Pointing records for elements and text >>
-- START --

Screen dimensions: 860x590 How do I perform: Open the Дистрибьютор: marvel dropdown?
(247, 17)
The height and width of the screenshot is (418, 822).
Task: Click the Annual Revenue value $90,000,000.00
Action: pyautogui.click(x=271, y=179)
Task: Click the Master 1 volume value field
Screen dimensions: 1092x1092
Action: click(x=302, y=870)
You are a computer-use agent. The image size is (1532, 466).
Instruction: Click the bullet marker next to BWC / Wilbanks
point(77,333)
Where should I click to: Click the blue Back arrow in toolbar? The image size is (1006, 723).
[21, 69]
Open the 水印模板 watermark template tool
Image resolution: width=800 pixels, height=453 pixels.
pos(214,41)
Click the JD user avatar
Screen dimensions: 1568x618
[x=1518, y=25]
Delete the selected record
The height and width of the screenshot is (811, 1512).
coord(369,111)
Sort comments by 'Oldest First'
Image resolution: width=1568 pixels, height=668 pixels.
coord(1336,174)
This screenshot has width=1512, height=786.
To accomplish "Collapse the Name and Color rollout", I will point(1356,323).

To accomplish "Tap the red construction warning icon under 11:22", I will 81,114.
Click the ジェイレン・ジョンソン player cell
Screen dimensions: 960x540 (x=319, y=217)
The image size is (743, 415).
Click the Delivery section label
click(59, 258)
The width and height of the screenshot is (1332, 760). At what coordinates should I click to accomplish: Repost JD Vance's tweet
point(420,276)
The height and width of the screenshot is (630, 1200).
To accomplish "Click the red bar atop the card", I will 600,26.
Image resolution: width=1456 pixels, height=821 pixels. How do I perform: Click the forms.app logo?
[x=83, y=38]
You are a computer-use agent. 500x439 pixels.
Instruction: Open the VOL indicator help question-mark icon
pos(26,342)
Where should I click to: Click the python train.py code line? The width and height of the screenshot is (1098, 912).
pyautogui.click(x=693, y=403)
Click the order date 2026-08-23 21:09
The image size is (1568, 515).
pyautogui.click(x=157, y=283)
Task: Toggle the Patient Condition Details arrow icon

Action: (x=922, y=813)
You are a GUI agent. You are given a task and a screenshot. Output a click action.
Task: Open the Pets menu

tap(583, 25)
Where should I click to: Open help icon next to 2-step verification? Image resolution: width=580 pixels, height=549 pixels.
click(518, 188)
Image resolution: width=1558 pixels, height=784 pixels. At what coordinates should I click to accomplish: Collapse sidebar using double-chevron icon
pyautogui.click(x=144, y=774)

-- END --

WHAT YOU HAVE TO DO >>
Turn the lines above into a numbered list, leaving out the blank lines.

RESPONSE TO THE EXERCISE >>
1. Screen dimensions: 860x590 How do I perform: Open the Дистрибьютор: marvel dropdown?
2. (247, 17)
3. The height and width of the screenshot is (418, 822).
4. Task: Click the Annual Revenue value $90,000,000.00
5. Action: pyautogui.click(x=271, y=179)
6. Task: Click the Master 1 volume value field
7. Screen dimensions: 1092x1092
8. Action: click(x=302, y=870)
9. You are a computer-use agent. The image size is (1532, 466).
10. Instruction: Click the bullet marker next to BWC / Wilbanks
11. point(77,333)
12. Where should I click to: Click the blue Back arrow in toolbar? The image size is (1006, 723).
13. [21, 69]
14. Open the 水印模板 watermark template tool
15. Image resolution: width=800 pixels, height=453 pixels.
16. pos(214,41)
17. Click the JD user avatar
18. Screen dimensions: 1568x618
19. [x=1518, y=25]
20. Delete the selected record
21. The height and width of the screenshot is (811, 1512).
22. coord(369,111)
23. Sort comments by 'Oldest First'
24. Image resolution: width=1568 pixels, height=668 pixels.
25. coord(1336,174)
26. This screenshot has width=1512, height=786.
27. To accomplish "Collapse the Name and Color rollout", I will point(1356,323).
28. To accomplish "Tap the red construction warning icon under 11:22", I will 81,114.
29. Click the ジェイレン・ジョンソン player cell
30. Screen dimensions: 960x540 (x=319, y=217)
31. The image size is (743, 415).
32. Click the Delivery section label
33. click(59, 258)
34. The width and height of the screenshot is (1332, 760). At what coordinates should I click to accomplish: Repost JD Vance's tweet
35. point(420,276)
36. The height and width of the screenshot is (630, 1200).
37. To accomplish "Click the red bar atop the card", I will 600,26.
38. Image resolution: width=1456 pixels, height=821 pixels. How do I perform: Click the forms.app logo?
39. [x=83, y=38]
40. You are a computer-use agent. 500x439 pixels.
41. Instruction: Open the VOL indicator help question-mark icon
42. pos(26,342)
43. Where should I click to: Click the python train.py code line? The width and height of the screenshot is (1098, 912).
44. pyautogui.click(x=693, y=403)
45. Click the order date 2026-08-23 21:09
46. The image size is (1568, 515).
47. pyautogui.click(x=157, y=283)
48. Task: Toggle the Patient Condition Details arrow icon
49. Action: (x=922, y=813)
50. You are a GUI agent. You are given a task and a screenshot. Output a click action.
51. Task: Open the Pets menu
52. tap(583, 25)
53. Where should I click to: Open help icon next to 2-step verification? Image resolution: width=580 pixels, height=549 pixels.
54. click(518, 188)
55. Image resolution: width=1558 pixels, height=784 pixels. At what coordinates should I click to accomplish: Collapse sidebar using double-chevron icon
56. pyautogui.click(x=144, y=774)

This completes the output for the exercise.